═══ EXCERPTED PASSAGE
The reason scientists want to shoot an asteroid is quite simple - dust from the crater the bullet leaves will reach escape velocity, creating a cloud of debris that Hayabusa-2 can then float through and collect samples from. (Though, just to be safe, the probe will sneak around to the other side of the asteroid in the time it takes for the bullet to reach the surface, just to avoid any debris that comes up at a dangerous speed.) Hayabusa-2 will then return to Earth by 2020, where that dust - containing, it is hoped, carbon, water and other minerals - will be studied for clues as to the nature of the early Solar System, and how life on Earth may have originated.

Besides the cannon, Hayabusa-2 will also carry four different landers. One, the Mobile Asteroid Surface Scout (Mascot), has been built by the French and German space agencies, is essentially a small laboratory in a box which will be able to take measurements of the conditions on the asteroid's surface for 16 hours after landing. Rather wonderfully, it will be able to "hop" twice using small feet before its batteries run out, tripling the positions on the asteroid's surface it can gather data from. Hayabusa-2 will also carry three Micro/Nano Experimental Robot Vehicle for Asteroid (Minerva-II) landers, more primitive rovers that should also hop languidly across the asteroid's surface, beaming back video footage to Earth and taking measurements. There's something quite beautiful about the idea of a quartet of bouncing robots exploring the surface of a tiny alien world.
══════
═══ DATASET EXCERPT
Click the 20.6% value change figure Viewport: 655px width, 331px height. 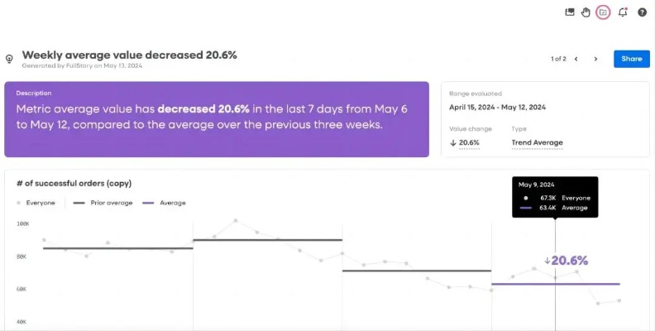pyautogui.click(x=465, y=142)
══════
= TASKS AND EXERCISES =
1: Name every spacecraft or robot that the asteroid mission passage identifies by name.
2: Extend the asteroid mission passage with a paragraph that picks up after its final sentence.

= SOLVED TASKS =
1:
Hayabusa-2
Mobile Asteroid Surface Scout (Mascot)
Micro/Nano Experimental Robot Vehicle for Asteroid (Minerva-II)

2:
In this sense Hayabusa-2 is a bigger, more ambitious version of Hayabusa-1, which only carried one Minerva rover when it arrived at the asteroid Itokawa in 2005. That mission was the first to rendezvous with an asteroid, land, collect samples and then return to Earth, but it was a mission threatened multiple times with failure. Budget cuts pushed back its launch and meant that Nasa couldn't provide it with a lander, a solar flare damaged its solar panels, internal mechanical faults threatened its ability to steer, and at several points scientists lost contact with it. It very nearly didn't have the ability to return to Earth, and, perhaps most tragically, its Minerva hopper was released at the wrong time - it missed the asteroid, floating away into space.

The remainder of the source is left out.